Some quick math.  Suppose A is the event that one brother is seven feet tall and B is the event that the second brother is seven feet tall.  The the chances of A and B are: the probability that A occurs multiplied by: the probability of B occurs given that A occurs.  In shorthand, this is written: P(A and B)=P(A)*P(B|A)

P(A and B) only equals P(A)*P(B) when P(B|A)=P(B), and in that case A and B are statistically "independent."  Theoretically, P(B|A) can be anything between 0 and 1.  If A and B tend to occur together, though, then P(B|A)>P(B).  This means that simply multiplying P(A) by P(B) will give you a probability that is too small.

Thus, instead of 1 in a trillion, the chances that two randomly selected brothers are 7 feet may reasonably be anything between one in a million and one in a trillion.  In the case of the Lopez twins, their chances of both being 7 feet is more like one in a million, because they are identical twins and are quite likely to be the same height.

This all seems pretty obvious in a general sense.  That is, everyone knows that siblings (whether or not they are identical twins) share traits and therefore while you might be surprised that one sibling has some unique trait, you would be much less surprised when the other sibling has that same trait.

So it is shocking that a court and jury accepted this naive and clearly false assumption regarding two babies with the same parents.  But they did, and they did so with dire consequences.

Sally Clark was falsely convicted of killing her infant son due in part to a expert’s claim that the probability that the child’s death occurred by accident was 1 in 73 million (the latest issue of Statistical Significance recounts this case and other cases where probabilities were misused in court in https://www.significancemagazine.com/science/622-statistics-in-court-incorrect-probabilities.  Beyond highlighting the Sally Clark case, this article also highlights the general issue with misuse of the multiplication rule and the implied independence assumption).

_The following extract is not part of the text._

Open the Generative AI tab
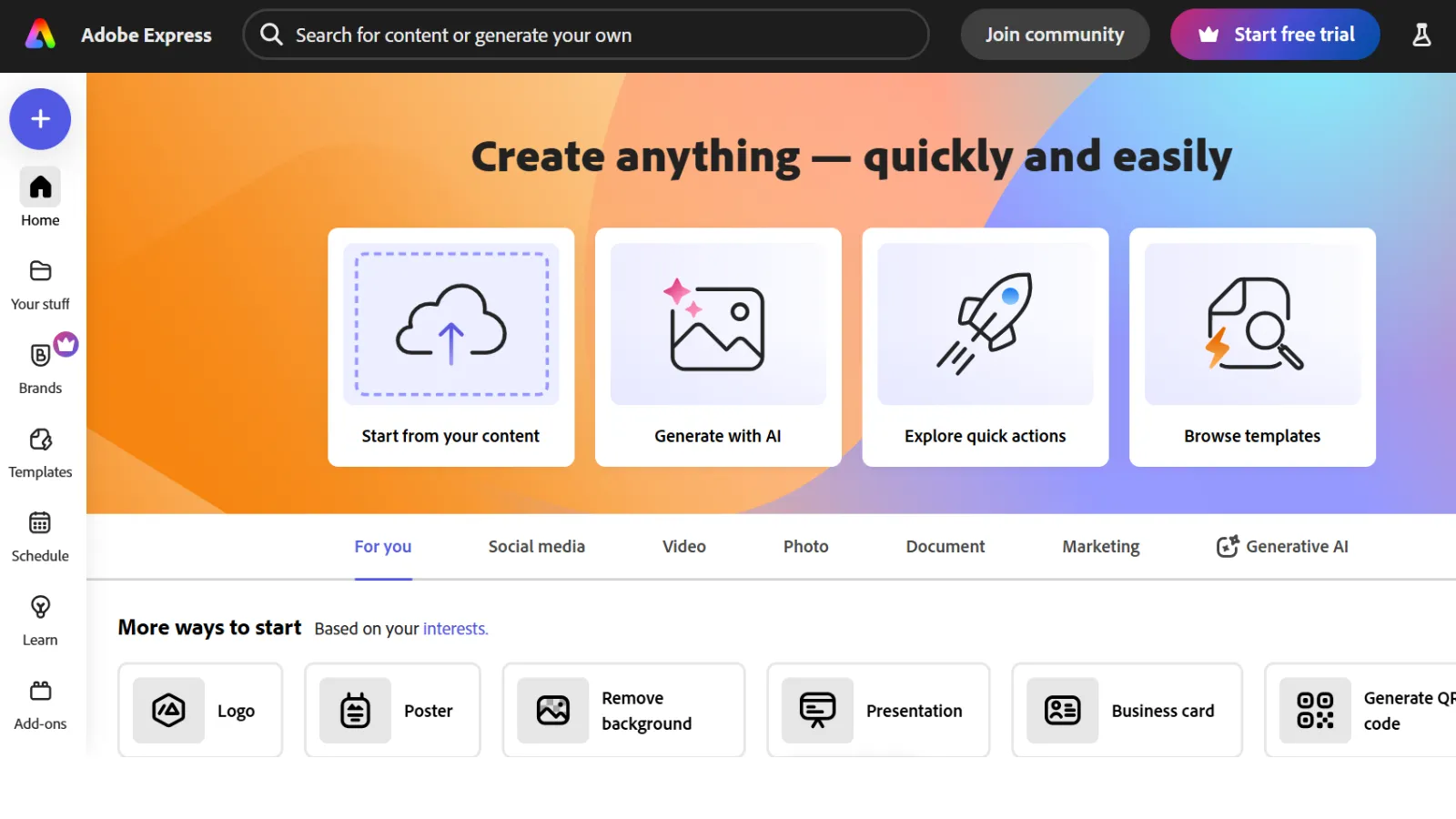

How did the expert get to 1 in 73 million?  The expert took the chances of a sudden infant death by accident at one in 8,543 and squared it.  As explained above, the true chances might be as low as 1 in 8,543 and would only be one in 73 million if the siblings chances of death were independent.  While that 1 in 8,543 still seems low, it is not when you consider there are about 700,000 births a year in the U.K. (where Sally Clark resided).  This implies there will be about 80 such deaths a year.  Sadly, the poor probability calculation and the inevitability of some such deaths was not brought up until appeal.  Sally Clark sat in jail for three years before the case was reversed.  Lest you think she was convicted for reasons other than the incorrect probability calculation, the Statistical Significance article notes that her arrest was on scant evidence and provides a quote from one of the jurors: “whatever you say about Sally Clark, you can’t get around the 1 in 73 million figure.”